SA CHRISTIAN DIOR COUTURE c/ SARL DEGRIF DES STOCKS - SARL 3Y EXPANSION RG 2023049689 - jugement du 25/11/2024 15ème chambre
Mots-clés :
CONCURRENCE / Concurrence déloyale
Sommaire :
Concurrence déloyale et parasitisme. - Interdiction de commercialisation. - Confiscation - Préjudice financier
La Société CHRISTIAN DIOR COUTURE (DIOR) a découvert dans une boutique parisienne de DEGRIF DES STOCKS, société spécialisée dans la vente de solderie de prêt à porter et accessoires, un sac présentant toutes les caractéristiques du modèle « DIOR BOOK TOTE ».
Le « DIOR BOOK TOTE » ne fait l’objet d’aucune protection spécifique. Les sacs saisis arborent sur une seule face la marque « Synonyme Georges Rech ».
Après mise en demeure de DIOR, HADOPA, qui détient la marque « Synonyme Georges Rech », a répondu qu’elle avait conclu un contrat de licence avec la société 3 Y EXPANSION, spécialisée dans la vente au détail et en gros d’articles de prêt à porter et accessoires.
DEGRIF DES STOCKS a, pour sa part, répondu qu’elle avait commandé 30 sacs auprès de 3Y EXPANSION, mais 3Y EXPANSION n’a ni répondu ni fourni les éléments demandés par DIOR.
DIOR demande la cessation de la fabrication des articles litigieux et de leur commercialisation ainsi que la communication par les défenderesses des éléments lui permettant d’apprécier son préjudice.
Le tribunal a eu à se prononcer sur les actes de concurrence déloyale par parasitisme, reprochés par DIOR.

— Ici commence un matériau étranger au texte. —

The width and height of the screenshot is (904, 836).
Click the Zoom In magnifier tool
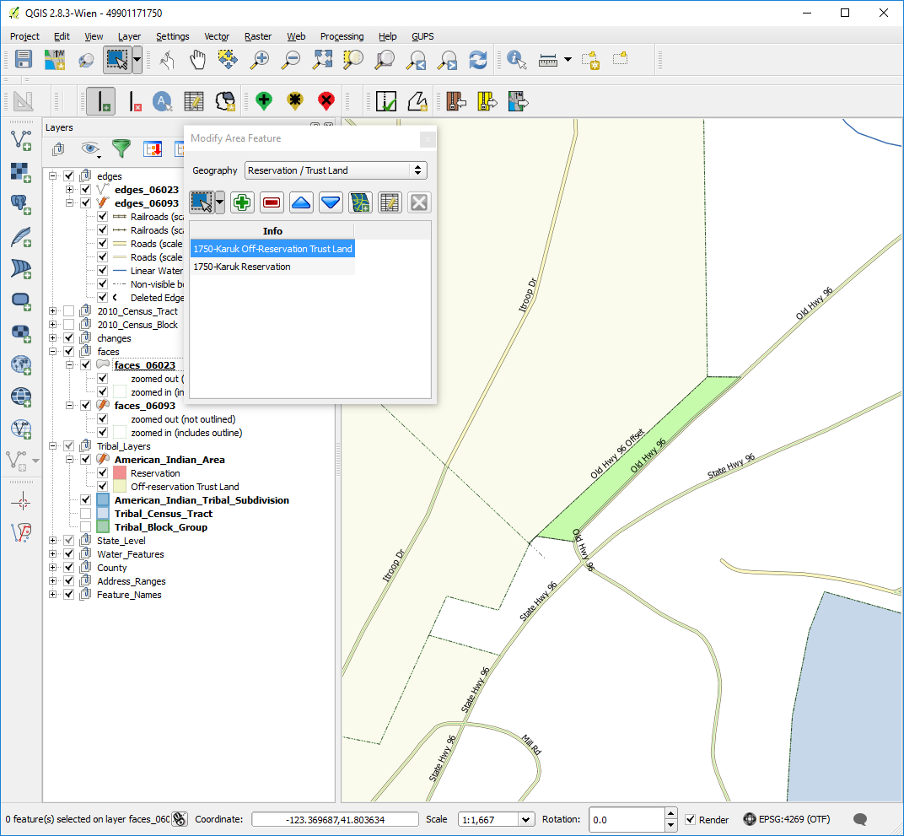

Il rappelle que le parasitisme économique, constitutif d’une faute, consiste pour un opérateur économique à se placer dans le sillage d’un autre afin de tirer profit de ses efforts, son savoir-faire et sa notoriété acquise ou des investissements engagés indépendamment de tout risque de confusion. Cet opérateur économique peut, d’ailleurs, ne pas être en concurrence directe avec le parasité.
Après examen des sacs DIOR et des sacs « signature Georges Rech » produits, le tribunal relève que DEGRIF DES STOCKS et 3Y EXPANSION se sont sans conteste placées dans le sillage de la création originale de DIOR et que la ressemblance entre les sacs DIOR et « signature Georges Rech » est quasi servile.
Le tribunal relève que DIOR justifie de ses investissements pour le modèle de sac DIOR BOOK TOTE, du chiffre d’affaires réalisé pour ce modèle de 2020 à 2022 en France et dans le reste du monde, des dépenses publicitaires et du plan média pour 2020/2023, mais qu’en revanche DEGRIF DES STOCKS et 3Y EXPANSION n’apportent aucun élément propre à leurs efforts de création et de promotion des sacs litigieux.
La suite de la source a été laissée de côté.